# I am going to have LOTS of bunnies



## GLENMAR (Mar 22, 2013)

Ok. Maybe I am counting my rabbits before they hatch. 
But I had such a hard time getting my rabbits bred. 
Now the bucks finally know what to do, and the does are in
the mood. I bred a New Zealand and two American Blues within 
48 hours. Tomorrow I will breed the second New Zealand. I am 
Hoping for at least 25 babies. Some will be added to my herd. Some 
will be for the freezer, and some may be for sale.


----------



## greenbean (Mar 22, 2013)

Good luck!    I hope you get lots of babies!


----------



## KS Homesteader (Mar 25, 2013)

Sounds like Spring has sprung there in Virginia!!

Looking forward to hearing how things turn out.  Best of luck to you.


----------



## GLENMAR (Apr 15, 2013)

Getting closer. They are due this week, and one is starting to pull hair!!


----------



## animalmom (Apr 16, 2013)

Remember we all love pictures of the little "poppers" so keep your camera handy!  Congrats all around.


----------



## GLENMAR (Apr 19, 2013)

No babies yet. 
:/


----------



## GLENMAR (Apr 22, 2013)

So far only 1 doe had 4 babies. I think I missed 2. One more is due Wednesday.
She is really grumpy. She growls at me when I pass her cage.


----------



## WhiteMountainsRanch (Apr 22, 2013)

*Yay congrats!
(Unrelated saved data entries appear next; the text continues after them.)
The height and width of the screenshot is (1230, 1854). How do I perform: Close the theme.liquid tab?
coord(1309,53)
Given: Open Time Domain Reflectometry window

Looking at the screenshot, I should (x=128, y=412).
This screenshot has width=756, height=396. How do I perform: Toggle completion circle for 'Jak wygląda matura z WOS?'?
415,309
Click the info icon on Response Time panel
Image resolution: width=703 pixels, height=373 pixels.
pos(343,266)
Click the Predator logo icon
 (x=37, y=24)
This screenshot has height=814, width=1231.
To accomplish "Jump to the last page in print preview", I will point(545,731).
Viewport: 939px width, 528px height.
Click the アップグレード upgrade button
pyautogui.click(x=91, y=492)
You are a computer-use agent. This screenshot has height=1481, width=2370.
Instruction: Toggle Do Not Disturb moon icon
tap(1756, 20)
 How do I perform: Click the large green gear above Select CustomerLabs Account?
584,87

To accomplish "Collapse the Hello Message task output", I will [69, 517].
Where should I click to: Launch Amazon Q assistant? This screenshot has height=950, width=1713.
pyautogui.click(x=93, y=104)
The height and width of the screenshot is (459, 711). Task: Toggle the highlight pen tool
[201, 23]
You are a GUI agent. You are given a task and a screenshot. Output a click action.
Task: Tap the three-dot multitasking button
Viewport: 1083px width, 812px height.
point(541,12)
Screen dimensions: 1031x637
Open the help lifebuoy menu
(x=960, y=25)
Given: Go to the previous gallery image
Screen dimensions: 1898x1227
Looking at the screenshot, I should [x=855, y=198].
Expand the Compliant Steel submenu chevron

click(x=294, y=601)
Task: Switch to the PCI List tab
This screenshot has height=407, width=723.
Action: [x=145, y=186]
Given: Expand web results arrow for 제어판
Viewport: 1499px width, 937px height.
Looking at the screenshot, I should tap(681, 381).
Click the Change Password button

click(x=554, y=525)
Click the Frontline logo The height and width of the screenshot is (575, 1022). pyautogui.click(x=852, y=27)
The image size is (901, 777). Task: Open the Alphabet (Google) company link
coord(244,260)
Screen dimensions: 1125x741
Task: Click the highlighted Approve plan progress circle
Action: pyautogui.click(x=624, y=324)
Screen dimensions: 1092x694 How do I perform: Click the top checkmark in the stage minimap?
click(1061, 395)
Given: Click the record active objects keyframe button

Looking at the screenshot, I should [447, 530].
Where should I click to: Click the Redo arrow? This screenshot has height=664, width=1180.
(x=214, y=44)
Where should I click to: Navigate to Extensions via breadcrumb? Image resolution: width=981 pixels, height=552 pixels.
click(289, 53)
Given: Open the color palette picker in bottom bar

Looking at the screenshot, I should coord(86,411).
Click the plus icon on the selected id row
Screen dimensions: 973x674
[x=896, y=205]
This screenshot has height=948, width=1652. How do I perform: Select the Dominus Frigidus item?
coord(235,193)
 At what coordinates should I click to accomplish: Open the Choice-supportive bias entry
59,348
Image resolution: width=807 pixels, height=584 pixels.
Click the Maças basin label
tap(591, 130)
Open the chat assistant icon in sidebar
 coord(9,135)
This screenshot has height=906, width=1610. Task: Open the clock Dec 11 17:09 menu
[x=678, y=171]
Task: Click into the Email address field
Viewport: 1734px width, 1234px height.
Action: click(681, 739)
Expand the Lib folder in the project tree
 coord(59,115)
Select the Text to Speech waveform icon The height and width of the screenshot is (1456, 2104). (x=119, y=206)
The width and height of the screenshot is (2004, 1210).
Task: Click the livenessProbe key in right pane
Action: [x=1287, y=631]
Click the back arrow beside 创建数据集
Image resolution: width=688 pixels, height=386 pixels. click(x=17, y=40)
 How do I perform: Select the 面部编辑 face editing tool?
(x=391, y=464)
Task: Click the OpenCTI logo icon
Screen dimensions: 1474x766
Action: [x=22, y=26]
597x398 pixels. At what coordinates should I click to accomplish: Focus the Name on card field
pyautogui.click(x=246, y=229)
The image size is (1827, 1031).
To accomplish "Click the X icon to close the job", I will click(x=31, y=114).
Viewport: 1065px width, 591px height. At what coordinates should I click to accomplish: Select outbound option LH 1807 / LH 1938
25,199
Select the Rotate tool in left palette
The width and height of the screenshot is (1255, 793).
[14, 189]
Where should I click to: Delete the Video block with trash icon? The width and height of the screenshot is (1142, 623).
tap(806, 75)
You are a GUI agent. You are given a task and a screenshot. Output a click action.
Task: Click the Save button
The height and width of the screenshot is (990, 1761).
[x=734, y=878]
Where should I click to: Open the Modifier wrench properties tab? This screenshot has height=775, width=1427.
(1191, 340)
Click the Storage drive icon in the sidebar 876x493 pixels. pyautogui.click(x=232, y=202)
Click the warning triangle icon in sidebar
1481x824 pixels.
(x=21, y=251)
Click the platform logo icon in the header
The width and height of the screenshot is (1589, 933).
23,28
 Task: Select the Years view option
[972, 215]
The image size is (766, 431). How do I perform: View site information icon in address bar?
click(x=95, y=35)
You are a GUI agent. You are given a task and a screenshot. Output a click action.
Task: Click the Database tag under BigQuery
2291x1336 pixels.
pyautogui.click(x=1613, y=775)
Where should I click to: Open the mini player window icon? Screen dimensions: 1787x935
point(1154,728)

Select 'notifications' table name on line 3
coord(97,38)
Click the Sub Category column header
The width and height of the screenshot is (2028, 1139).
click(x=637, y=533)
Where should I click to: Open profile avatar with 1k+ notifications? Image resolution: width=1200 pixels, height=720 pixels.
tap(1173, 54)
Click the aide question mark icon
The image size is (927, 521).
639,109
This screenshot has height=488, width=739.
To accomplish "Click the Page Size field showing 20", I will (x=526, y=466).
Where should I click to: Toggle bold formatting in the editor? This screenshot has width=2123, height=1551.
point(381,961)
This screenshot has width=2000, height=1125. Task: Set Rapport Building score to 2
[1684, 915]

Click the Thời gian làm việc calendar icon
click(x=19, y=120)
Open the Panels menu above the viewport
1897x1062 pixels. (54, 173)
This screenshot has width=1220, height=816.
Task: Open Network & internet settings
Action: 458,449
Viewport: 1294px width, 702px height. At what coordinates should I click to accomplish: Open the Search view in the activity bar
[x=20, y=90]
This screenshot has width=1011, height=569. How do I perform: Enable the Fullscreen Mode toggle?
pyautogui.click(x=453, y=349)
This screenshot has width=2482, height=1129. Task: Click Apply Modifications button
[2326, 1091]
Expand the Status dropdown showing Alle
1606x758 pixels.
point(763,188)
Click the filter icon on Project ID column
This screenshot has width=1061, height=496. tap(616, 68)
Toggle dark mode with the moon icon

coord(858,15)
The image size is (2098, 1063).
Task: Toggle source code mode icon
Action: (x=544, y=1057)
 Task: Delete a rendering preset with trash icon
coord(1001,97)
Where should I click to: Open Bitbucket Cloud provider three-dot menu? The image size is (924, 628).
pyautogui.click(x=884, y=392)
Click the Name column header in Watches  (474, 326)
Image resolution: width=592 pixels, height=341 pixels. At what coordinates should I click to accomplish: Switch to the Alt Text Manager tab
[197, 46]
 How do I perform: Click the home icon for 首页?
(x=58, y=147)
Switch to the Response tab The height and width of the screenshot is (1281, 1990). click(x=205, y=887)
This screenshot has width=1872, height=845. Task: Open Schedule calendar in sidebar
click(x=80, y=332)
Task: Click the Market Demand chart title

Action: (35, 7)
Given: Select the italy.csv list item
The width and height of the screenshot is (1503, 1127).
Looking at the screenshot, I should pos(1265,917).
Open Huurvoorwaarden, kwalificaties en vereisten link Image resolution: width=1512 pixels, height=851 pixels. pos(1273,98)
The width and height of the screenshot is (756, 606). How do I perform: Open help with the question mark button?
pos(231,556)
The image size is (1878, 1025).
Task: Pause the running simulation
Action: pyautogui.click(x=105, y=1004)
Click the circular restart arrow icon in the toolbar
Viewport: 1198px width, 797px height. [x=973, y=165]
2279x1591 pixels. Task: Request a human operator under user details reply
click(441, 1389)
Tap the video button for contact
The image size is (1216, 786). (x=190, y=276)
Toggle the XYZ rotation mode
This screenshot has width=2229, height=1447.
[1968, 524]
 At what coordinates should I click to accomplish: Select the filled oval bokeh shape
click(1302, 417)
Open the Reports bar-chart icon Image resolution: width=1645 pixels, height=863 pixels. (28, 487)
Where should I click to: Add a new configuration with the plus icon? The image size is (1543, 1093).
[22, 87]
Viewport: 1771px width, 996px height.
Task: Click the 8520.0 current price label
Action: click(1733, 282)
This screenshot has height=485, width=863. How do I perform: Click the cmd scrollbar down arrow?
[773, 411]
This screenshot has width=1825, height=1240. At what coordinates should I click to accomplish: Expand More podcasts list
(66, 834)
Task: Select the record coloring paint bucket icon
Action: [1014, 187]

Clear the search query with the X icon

Good luck, hope you get lots of babies! *


----------



## starlingsbaby (May 9, 2013)

I have a mni rex that is due in in 3 weeks. it is my first time and i will post pics of mama and daddy in a lil bit them i will def post pics of babies when they come,,but if anyone can offer any advice it would be great.


----------



## natem (May 9, 2013)

That is like the best feeling ever, besides the day they are all born happy and healthy! Good luck!


----------